11 Wir brauchen eine verlässliche und innovative Förderung für transdisziplinäre Forschung
Die Forschungsförderung sollte verlässlich systemische, transformationsorientierte Forschung zu einem breiten Spektrum von Nachhaltigkeitsthemen ermöglichen und unterstützen. Zudem braucht es eine stärkere Förderung von neuartigen Ansätzen, Syntheseleistungen und Arbeiten zu Qualitätsstandards und Wirkungsorientierung transdisziplinärer Forschung sowie eine Förderung von Kommunikation und Transfer, um Forschungsergebnisse gegenüber Politik und Gesellschaft anschlussfähig zu machen.
Die 2015 von allen Ländern der Vereinten Nationen einstimmig beschlossene Agenda 2030 für eine nachhaltige Entwicklung verlangt die „Transformation unserer Welt“. Das Zielsystem dieser „Transformation unserer Welt“ wird in dieser Resolution mit den 17 Nachhaltigkeitszielen (SDGs) beschrieben und benannt.

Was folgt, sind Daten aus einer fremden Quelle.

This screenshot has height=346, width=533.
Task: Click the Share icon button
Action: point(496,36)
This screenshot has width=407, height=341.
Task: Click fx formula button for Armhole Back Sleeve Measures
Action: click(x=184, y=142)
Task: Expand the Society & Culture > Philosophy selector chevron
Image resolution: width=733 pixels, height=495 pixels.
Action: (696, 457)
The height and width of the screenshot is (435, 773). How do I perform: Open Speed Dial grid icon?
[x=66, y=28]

Diese Agenda 2030 und die 17 Nachhaltigkeitsziel bilden heute die Orientierung für alle Politik, die auf der Höhe der Zeit sein will.
Welche Orientierung für wen bieten die hier dokumentierten 11 Thesen von Ecornet, die die Agenda 2030 und die „Transformation unserer Welt“ demonstrativ ignorieren? Mit dieser Ignoranz wirken die Thesen aus der Zeit gefallen. Und ich frage mich schon, welchen Zweck sie verfolgen. Für die Politik sind Thesen, die die Agenda ignorieren inzwischen weitgehend uninteressant.

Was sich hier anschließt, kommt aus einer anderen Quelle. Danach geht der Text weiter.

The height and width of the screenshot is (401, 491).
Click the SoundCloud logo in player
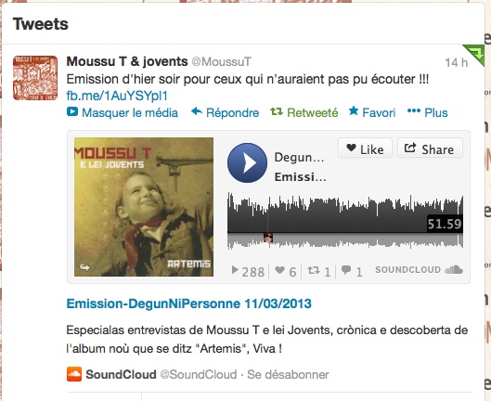pyautogui.click(x=419, y=270)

Ob die Thesen von Ecornet für die Wissenschaft interessant sind, will ich nicht beurteilen. Allerdings stelle ich fest, dass sich die Nachhaltigkeitsforschung mit der Agenda 2030 grundsätzlich schwer tut. Das mag daran liegen, dass sich Wissenschaft mit einer Agenda grundsätzlich schwer tut und sich noch schwerer ungern eine Frist setzen lässt.
Die Frage, wie man im Jahr 2023 nicht nur aber auch über die Agenda 2030, die die Frist für das, „was zu tun“, mit dem Jahr 2030 sehr kurz setzt, forscht, lässt sich schon stellen. Welche Wissenschaft und welche Ergebnisse der Wissenschaft können in den noch verbleibenden sieben Jahren dieser Frist einen Beitrag zur „Transformation unserer Welt“ leisten?

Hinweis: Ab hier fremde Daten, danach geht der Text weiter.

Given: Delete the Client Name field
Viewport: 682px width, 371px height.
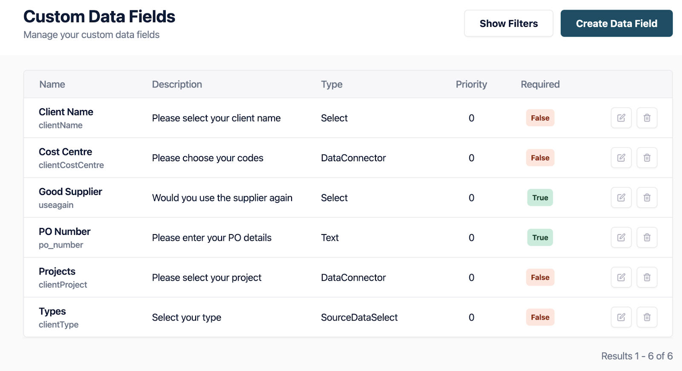Looking at the screenshot, I should [x=647, y=118].
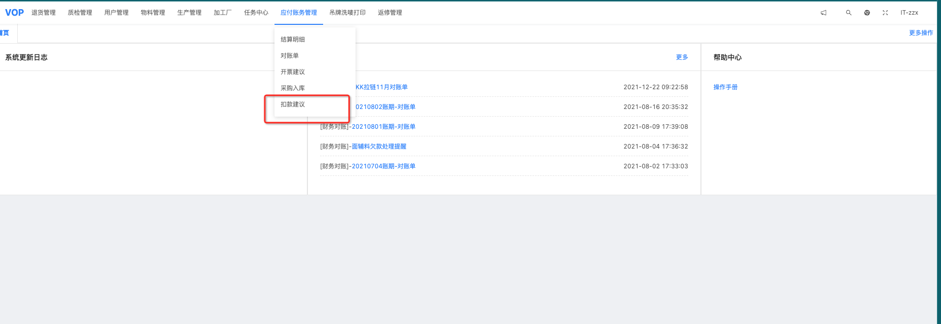Select 扣款建议 from the dropdown menu

tap(293, 104)
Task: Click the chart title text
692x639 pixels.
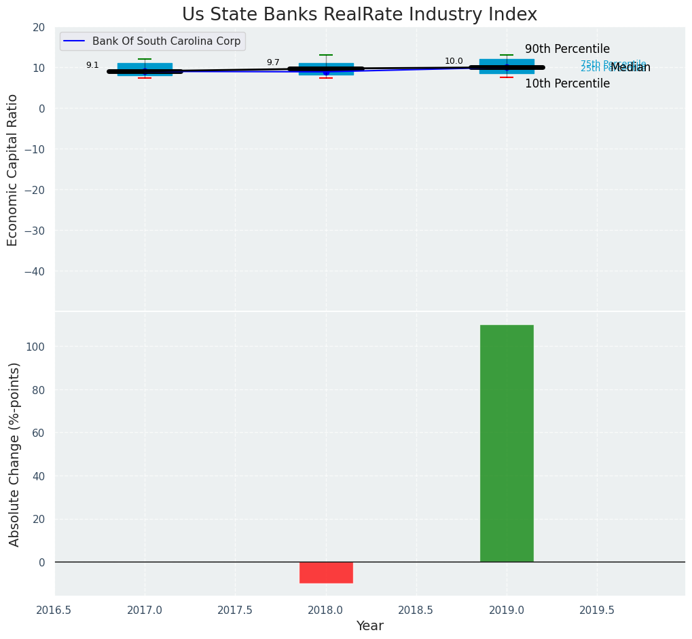Action: [359, 15]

Eine Antwort, die die Agenda 2030 einfach ignoriert scheint mir nicht sinnvoll zu sein
Die Antwort kann doch nur sein, dass sich die Wissenschaft im Kontext der „Transformation unserer Welt“ selbst einer Transformation im Sinne der Agenda 2030 unterzieht. Was das bedeutet und wie das geschehen kann, wäre Thesen wert, die auf der Höher der Zeit sein sollen und wollen.